How Dodge’s Plans for 2024 Could Lead to NASCAR Return

Dodge Challenger

Getty Major moves by Dodge could lead to a return to NASCAR.

Fans have asked a multitude of questions in recent months about whether Dodge will make its long-awaited return to the Cup Series. NASCAR president Steven Phelps acknowledged that “things are progressing” while the manufacturer has revealed plans for some big changes that could lead to this return.

Dodge Brand CEO Tim Kuniskis spoke to Motor Trend and revealed that the company will make some major updates for 2024. Chief among them is the introduction of Dodge’s first pure electric muscle car, which will show up in concept form in early 2022. Additionally, the company will stop production on the Dodge Challenger coupe and the Dodge Charger sedan in two years and replace them with new cars on new platforms.

According to the interview, the moves are part of an initiative called “Never Lift.” This new business plan is a 24-month road map to the company’s performance future. Kuniskis explained to Motor Trend that this business plan has the goal of appealing to both sides of Dodge’s consumer base — those who support electric vehicles and those who strongly oppose them.

“I’m juggling knives because I’ve gotta keep two different huge factions happy because at some point those two factions will converge,” Kuniskis told Motor Trend. “The problem is no one knows when they will converge. My job is to provide confidence, over the next 24 months, that we’re gonna do this.”

2024 Coincides With an Expected Change in NASCAR

The reason that these big changes could lead to Dodge’s return is that 2024 coincides with an expected move by the sanctioning body.

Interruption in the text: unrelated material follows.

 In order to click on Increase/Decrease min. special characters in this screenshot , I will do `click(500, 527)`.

The 2024 season is the estimated time when a hybrid powertrain with some form of electrification could make its debut.

Dodge will have multiple vehicles in 2024 that could help NASCAR transition to a different era of the sport. The Challenger and Charger replacements will be the obvious choices considering the previous success in multiple series. However, two other vehicles could provide NASCAR and Dodge with some options.

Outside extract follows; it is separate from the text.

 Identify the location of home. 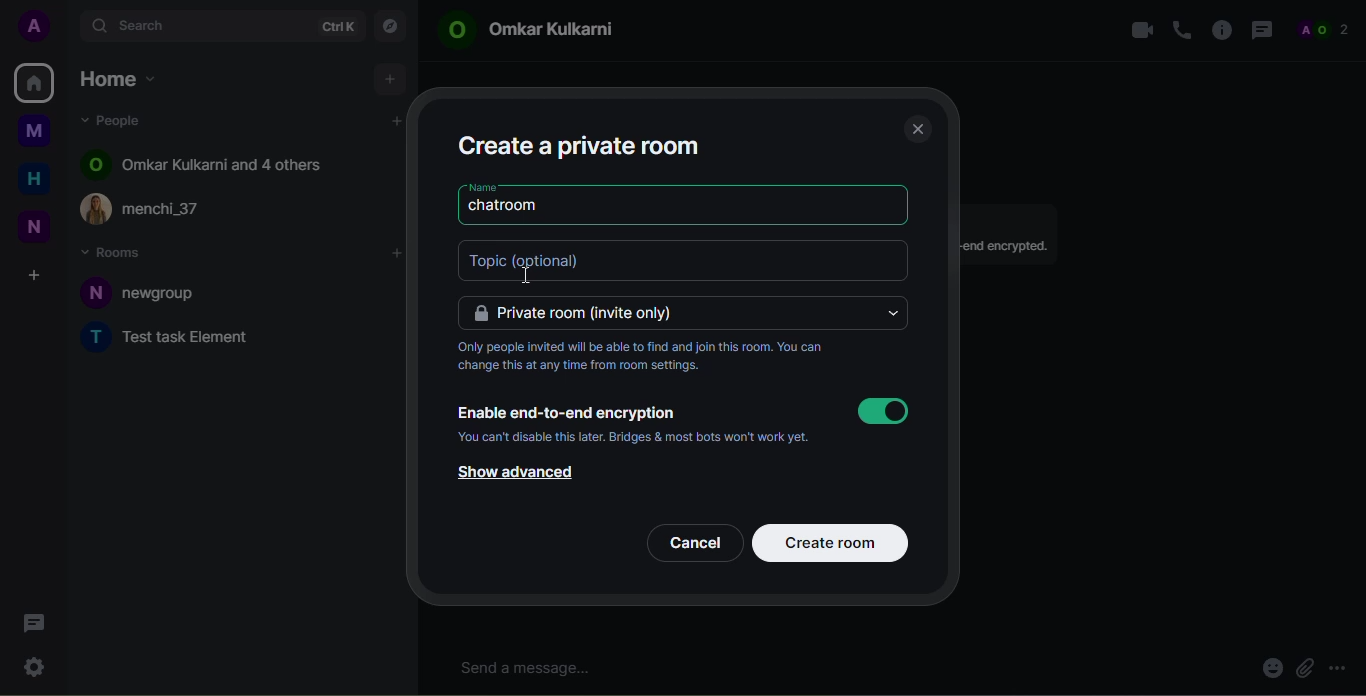
(122, 82).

The all-electric muscle car is another obvious choice. NASCAR has shied away from fully embracing electrification, but this new version of an American muscle car could headline a potential move to electric stock cars if the sanctioning body chose to do so.

Additionally, Dodge has announced a plug-in hybrid vehicle with the brand’s badge that will go into production by the end of 2022. There are very few details available about this plug-in hybrid, but Kuniskis told Motor Trend that it will be a new car.

The Cars Could Impress on the Track and Drive Sales in the Showroom

When Toyota, Chevrolet, and Ford unveiled their respective Next Gen stock cars, they all made a point to highlight the similarities between the vehicles on the track and those in showrooms across the country. This opened up potential opportunities for fans to see the cars competing on the track and decide to purchase one for themselves, albeit with far fewer decals.

This factor could be key for Dodge as it aims to embrace electrification while keeping the muscle car crowd as part of the consumer base. The company is now under the umbrella of Stellantis, which represents 14 automotive brands. According to Motor Trend, CEO Carlos Tavares told brands such as Dodge that they would have 10 years to execute their business and product plans.

The manufacturer has already achieved sales success with both the Challenger and Chargers, but a return to NASCAR could potentially drive even more sales in the future. One of the big teams could begin working with Dodge, win several races, and bring extra attention to a new model of vehicle.